» **About this exercise**
Restate the whole listing exactly.

━━━━━ Provided information

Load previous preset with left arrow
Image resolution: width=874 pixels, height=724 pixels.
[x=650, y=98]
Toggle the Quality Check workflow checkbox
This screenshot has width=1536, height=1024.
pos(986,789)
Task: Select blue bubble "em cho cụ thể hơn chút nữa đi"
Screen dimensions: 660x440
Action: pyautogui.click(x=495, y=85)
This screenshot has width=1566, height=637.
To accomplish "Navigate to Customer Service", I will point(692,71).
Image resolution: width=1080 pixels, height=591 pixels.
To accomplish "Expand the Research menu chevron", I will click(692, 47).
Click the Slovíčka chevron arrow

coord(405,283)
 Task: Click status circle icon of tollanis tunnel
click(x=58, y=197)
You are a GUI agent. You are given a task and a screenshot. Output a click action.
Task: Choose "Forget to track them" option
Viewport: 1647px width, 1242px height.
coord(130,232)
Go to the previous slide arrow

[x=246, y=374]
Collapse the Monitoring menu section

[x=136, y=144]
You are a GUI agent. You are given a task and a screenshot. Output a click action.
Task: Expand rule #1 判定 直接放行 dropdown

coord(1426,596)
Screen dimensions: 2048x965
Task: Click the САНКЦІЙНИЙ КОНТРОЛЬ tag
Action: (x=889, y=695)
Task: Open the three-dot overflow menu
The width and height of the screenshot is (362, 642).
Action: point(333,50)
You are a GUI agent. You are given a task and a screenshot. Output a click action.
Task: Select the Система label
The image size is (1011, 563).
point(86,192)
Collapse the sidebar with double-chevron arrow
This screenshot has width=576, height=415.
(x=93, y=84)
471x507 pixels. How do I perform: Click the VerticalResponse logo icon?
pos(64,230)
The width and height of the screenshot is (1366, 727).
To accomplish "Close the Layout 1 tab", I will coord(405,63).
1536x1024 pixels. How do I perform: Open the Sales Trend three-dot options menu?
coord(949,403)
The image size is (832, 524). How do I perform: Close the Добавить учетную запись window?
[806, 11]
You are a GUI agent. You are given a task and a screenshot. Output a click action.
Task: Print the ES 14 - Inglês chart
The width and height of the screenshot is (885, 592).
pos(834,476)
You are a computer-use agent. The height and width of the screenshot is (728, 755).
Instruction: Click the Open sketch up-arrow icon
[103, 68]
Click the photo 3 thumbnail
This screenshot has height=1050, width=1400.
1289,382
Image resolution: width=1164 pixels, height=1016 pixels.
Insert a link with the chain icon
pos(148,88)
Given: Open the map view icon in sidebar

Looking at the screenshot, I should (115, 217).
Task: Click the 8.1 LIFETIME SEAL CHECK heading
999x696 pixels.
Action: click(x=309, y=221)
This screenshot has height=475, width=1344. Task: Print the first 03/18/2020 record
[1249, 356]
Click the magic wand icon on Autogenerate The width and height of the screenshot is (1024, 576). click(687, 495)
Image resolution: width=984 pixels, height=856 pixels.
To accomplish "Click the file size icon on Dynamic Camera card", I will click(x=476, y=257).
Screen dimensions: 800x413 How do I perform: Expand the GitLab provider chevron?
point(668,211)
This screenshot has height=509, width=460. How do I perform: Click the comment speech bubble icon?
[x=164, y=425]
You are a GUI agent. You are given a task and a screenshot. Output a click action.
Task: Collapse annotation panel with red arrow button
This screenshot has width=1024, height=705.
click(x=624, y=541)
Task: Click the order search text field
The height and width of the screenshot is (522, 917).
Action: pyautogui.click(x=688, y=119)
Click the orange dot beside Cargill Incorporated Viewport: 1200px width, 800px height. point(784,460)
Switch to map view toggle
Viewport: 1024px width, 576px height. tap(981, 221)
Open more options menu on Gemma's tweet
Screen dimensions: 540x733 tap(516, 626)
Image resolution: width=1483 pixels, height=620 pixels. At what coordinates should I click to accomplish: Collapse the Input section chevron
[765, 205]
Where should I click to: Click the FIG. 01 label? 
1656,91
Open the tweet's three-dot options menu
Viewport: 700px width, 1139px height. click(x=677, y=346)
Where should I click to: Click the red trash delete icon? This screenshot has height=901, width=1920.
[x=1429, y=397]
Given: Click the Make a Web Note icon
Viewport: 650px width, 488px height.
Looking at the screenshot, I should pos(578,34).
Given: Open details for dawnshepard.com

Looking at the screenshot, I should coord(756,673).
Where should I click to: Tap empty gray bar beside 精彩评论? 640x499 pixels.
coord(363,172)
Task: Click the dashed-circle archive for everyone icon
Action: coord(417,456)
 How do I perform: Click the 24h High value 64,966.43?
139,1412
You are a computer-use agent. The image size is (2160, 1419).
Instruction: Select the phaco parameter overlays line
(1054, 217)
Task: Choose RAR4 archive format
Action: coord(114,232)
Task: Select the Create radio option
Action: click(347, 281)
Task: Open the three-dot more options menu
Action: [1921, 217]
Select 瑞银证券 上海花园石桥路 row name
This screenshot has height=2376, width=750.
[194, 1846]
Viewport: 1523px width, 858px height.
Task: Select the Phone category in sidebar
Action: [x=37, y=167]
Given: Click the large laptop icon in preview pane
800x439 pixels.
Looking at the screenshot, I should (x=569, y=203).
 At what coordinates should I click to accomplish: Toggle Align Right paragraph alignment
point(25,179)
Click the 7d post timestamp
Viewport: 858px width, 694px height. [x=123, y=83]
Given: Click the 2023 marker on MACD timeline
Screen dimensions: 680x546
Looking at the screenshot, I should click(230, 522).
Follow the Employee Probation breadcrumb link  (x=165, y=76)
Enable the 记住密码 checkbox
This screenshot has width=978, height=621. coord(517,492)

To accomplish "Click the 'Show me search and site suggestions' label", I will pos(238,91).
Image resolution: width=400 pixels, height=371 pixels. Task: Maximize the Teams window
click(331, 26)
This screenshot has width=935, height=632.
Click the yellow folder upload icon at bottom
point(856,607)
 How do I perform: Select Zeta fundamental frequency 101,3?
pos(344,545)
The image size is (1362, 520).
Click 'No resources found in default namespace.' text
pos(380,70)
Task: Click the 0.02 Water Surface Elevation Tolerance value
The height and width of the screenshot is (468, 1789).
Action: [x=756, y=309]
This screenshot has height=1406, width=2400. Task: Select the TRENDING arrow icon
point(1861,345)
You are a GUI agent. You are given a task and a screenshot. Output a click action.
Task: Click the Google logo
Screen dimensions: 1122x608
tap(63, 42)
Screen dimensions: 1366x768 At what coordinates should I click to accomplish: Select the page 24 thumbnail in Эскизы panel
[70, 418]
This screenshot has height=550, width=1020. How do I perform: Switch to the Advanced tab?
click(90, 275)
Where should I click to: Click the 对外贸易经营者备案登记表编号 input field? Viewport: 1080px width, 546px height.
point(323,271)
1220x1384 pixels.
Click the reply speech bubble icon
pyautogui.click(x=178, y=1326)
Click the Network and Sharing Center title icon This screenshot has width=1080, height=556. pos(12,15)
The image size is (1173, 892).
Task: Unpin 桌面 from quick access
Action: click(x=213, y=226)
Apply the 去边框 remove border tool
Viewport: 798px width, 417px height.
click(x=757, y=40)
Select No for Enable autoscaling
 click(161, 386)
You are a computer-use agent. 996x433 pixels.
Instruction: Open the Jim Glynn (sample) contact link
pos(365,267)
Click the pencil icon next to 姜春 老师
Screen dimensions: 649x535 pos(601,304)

━━━━━━━━━━

» **Exercise answer**
Load previous preset with left arrow
Image resolution: width=874 pixels, height=724 pixels.
[x=650, y=98]
Toggle the Quality Check workflow checkbox
This screenshot has width=1536, height=1024.
pos(986,789)
Task: Select blue bubble "em cho cụ thể hơn chút nữa đi"
Screen dimensions: 660x440
Action: pyautogui.click(x=495, y=85)
This screenshot has width=1566, height=637.
To accomplish "Navigate to Customer Service", I will point(692,71).
Image resolution: width=1080 pixels, height=591 pixels.
To accomplish "Expand the Research menu chevron", I will click(692, 47).
Click the Slovíčka chevron arrow

coord(405,283)
 Task: Click status circle icon of tollanis tunnel
click(x=58, y=197)
You are a GUI agent. You are given a task and a screenshot. Output a click action.
Task: Choose "Forget to track them" option
Viewport: 1647px width, 1242px height.
coord(130,232)
Go to the previous slide arrow

[x=246, y=374]
Collapse the Monitoring menu section

[x=136, y=144]
You are a GUI agent. You are given a task and a screenshot. Output a click action.
Task: Expand rule #1 判定 直接放行 dropdown

coord(1426,596)
Screen dimensions: 2048x965
Task: Click the САНКЦІЙНИЙ КОНТРОЛЬ tag
Action: (x=889, y=695)
Task: Open the three-dot overflow menu
The width and height of the screenshot is (362, 642).
Action: point(333,50)
You are a GUI agent. You are given a task and a screenshot. Output a click action.
Task: Select the Система label
The image size is (1011, 563).
point(86,192)
Collapse the sidebar with double-chevron arrow
This screenshot has width=576, height=415.
(x=93, y=84)
471x507 pixels. How do I perform: Click the VerticalResponse logo icon?
pos(64,230)
The width and height of the screenshot is (1366, 727).
To accomplish "Close the Layout 1 tab", I will coord(405,63).
1536x1024 pixels. How do I perform: Open the Sales Trend three-dot options menu?
coord(949,403)
The image size is (832, 524). How do I perform: Close the Добавить учетную запись window?
[806, 11]
You are a GUI agent. You are given a task and a screenshot. Output a click action.
Task: Print the ES 14 - Inglês chart
The width and height of the screenshot is (885, 592).
pos(834,476)
You are a computer-use agent. The height and width of the screenshot is (728, 755).
Instruction: Click the Open sketch up-arrow icon
[103, 68]
Click the photo 3 thumbnail
This screenshot has height=1050, width=1400.
1289,382
Image resolution: width=1164 pixels, height=1016 pixels.
Insert a link with the chain icon
pos(148,88)
Given: Open the map view icon in sidebar

Looking at the screenshot, I should (115, 217).
Task: Click the 8.1 LIFETIME SEAL CHECK heading
999x696 pixels.
Action: click(x=309, y=221)
This screenshot has height=475, width=1344. Task: Print the first 03/18/2020 record
[1249, 356]
Click the magic wand icon on Autogenerate The width and height of the screenshot is (1024, 576). click(687, 495)
Image resolution: width=984 pixels, height=856 pixels.
To accomplish "Click the file size icon on Dynamic Camera card", I will click(x=476, y=257).
Screen dimensions: 800x413 How do I perform: Expand the GitLab provider chevron?
point(668,211)
This screenshot has height=509, width=460. How do I perform: Click the comment speech bubble icon?
[x=164, y=425]
You are a GUI agent. You are given a task and a screenshot. Output a click action.
Task: Collapse annotation panel with red arrow button
This screenshot has width=1024, height=705.
click(x=624, y=541)
Task: Click the order search text field
The height and width of the screenshot is (522, 917).
Action: pyautogui.click(x=688, y=119)
Click the orange dot beside Cargill Incorporated Viewport: 1200px width, 800px height. point(784,460)
Switch to map view toggle
Viewport: 1024px width, 576px height. tap(981, 221)
Open more options menu on Gemma's tweet
Screen dimensions: 540x733 tap(516, 626)
Image resolution: width=1483 pixels, height=620 pixels. At what coordinates should I click to accomplish: Collapse the Input section chevron
[765, 205]
Where should I click to: Click the FIG. 01 label? 
1656,91
Open the tweet's three-dot options menu
Viewport: 700px width, 1139px height. click(x=677, y=346)
Where should I click to: Click the red trash delete icon? This screenshot has height=901, width=1920.
[x=1429, y=397]
Given: Click the Make a Web Note icon
Viewport: 650px width, 488px height.
Looking at the screenshot, I should pos(578,34).
Given: Open details for dawnshepard.com

Looking at the screenshot, I should coord(756,673).
Where should I click to: Tap empty gray bar beside 精彩评论? 640x499 pixels.
coord(363,172)
Task: Click the dashed-circle archive for everyone icon
Action: coord(417,456)
 How do I perform: Click the 24h High value 64,966.43?
139,1412
You are a computer-use agent. The image size is (2160, 1419).
Instruction: Select the phaco parameter overlays line
(1054, 217)
Task: Choose RAR4 archive format
Action: coord(114,232)
Task: Select the Create radio option
Action: click(347, 281)
Task: Open the three-dot more options menu
Action: [1921, 217]
Select 瑞银证券 上海花园石桥路 row name
This screenshot has height=2376, width=750.
[194, 1846]
Viewport: 1523px width, 858px height.
Task: Select the Phone category in sidebar
Action: [x=37, y=167]
Given: Click the large laptop icon in preview pane
800x439 pixels.
Looking at the screenshot, I should (x=569, y=203).
 At what coordinates should I click to accomplish: Toggle Align Right paragraph alignment
point(25,179)
Click the 7d post timestamp
Viewport: 858px width, 694px height. [x=123, y=83]
Given: Click the 2023 marker on MACD timeline
Screen dimensions: 680x546
Looking at the screenshot, I should click(230, 522).
Follow the Employee Probation breadcrumb link  (x=165, y=76)
Enable the 记住密码 checkbox
This screenshot has width=978, height=621. coord(517,492)

To accomplish "Click the 'Show me search and site suggestions' label", I will pos(238,91).
Image resolution: width=400 pixels, height=371 pixels. Task: Maximize the Teams window
click(331, 26)
This screenshot has width=935, height=632.
Click the yellow folder upload icon at bottom
point(856,607)
 How do I perform: Select Zeta fundamental frequency 101,3?
pos(344,545)
The image size is (1362, 520).
Click 'No resources found in default namespace.' text
pos(380,70)
Task: Click the 0.02 Water Surface Elevation Tolerance value
The height and width of the screenshot is (468, 1789).
Action: [x=756, y=309]
This screenshot has height=1406, width=2400. Task: Select the TRENDING arrow icon
point(1861,345)
You are a GUI agent. You are given a task and a screenshot. Output a click action.
Task: Click the Google logo
Screen dimensions: 1122x608
tap(63, 42)
Screen dimensions: 1366x768 At what coordinates should I click to accomplish: Select the page 24 thumbnail in Эскизы panel
[70, 418]
This screenshot has height=550, width=1020. How do I perform: Switch to the Advanced tab?
click(90, 275)
Where should I click to: Click the 对外贸易经营者备案登记表编号 input field? Viewport: 1080px width, 546px height.
point(323,271)
1220x1384 pixels.
Click the reply speech bubble icon
pyautogui.click(x=178, y=1326)
Click the Network and Sharing Center title icon This screenshot has width=1080, height=556. pos(12,15)
The image size is (1173, 892).
Task: Unpin 桌面 from quick access
Action: click(x=213, y=226)
Apply the 去边框 remove border tool
Viewport: 798px width, 417px height.
click(x=757, y=40)
Select No for Enable autoscaling
 click(161, 386)
You are a computer-use agent. 996x433 pixels.
Instruction: Open the Jim Glynn (sample) contact link
pos(365,267)
Click the pencil icon next to 姜春 老师
Screen dimensions: 649x535 pos(601,304)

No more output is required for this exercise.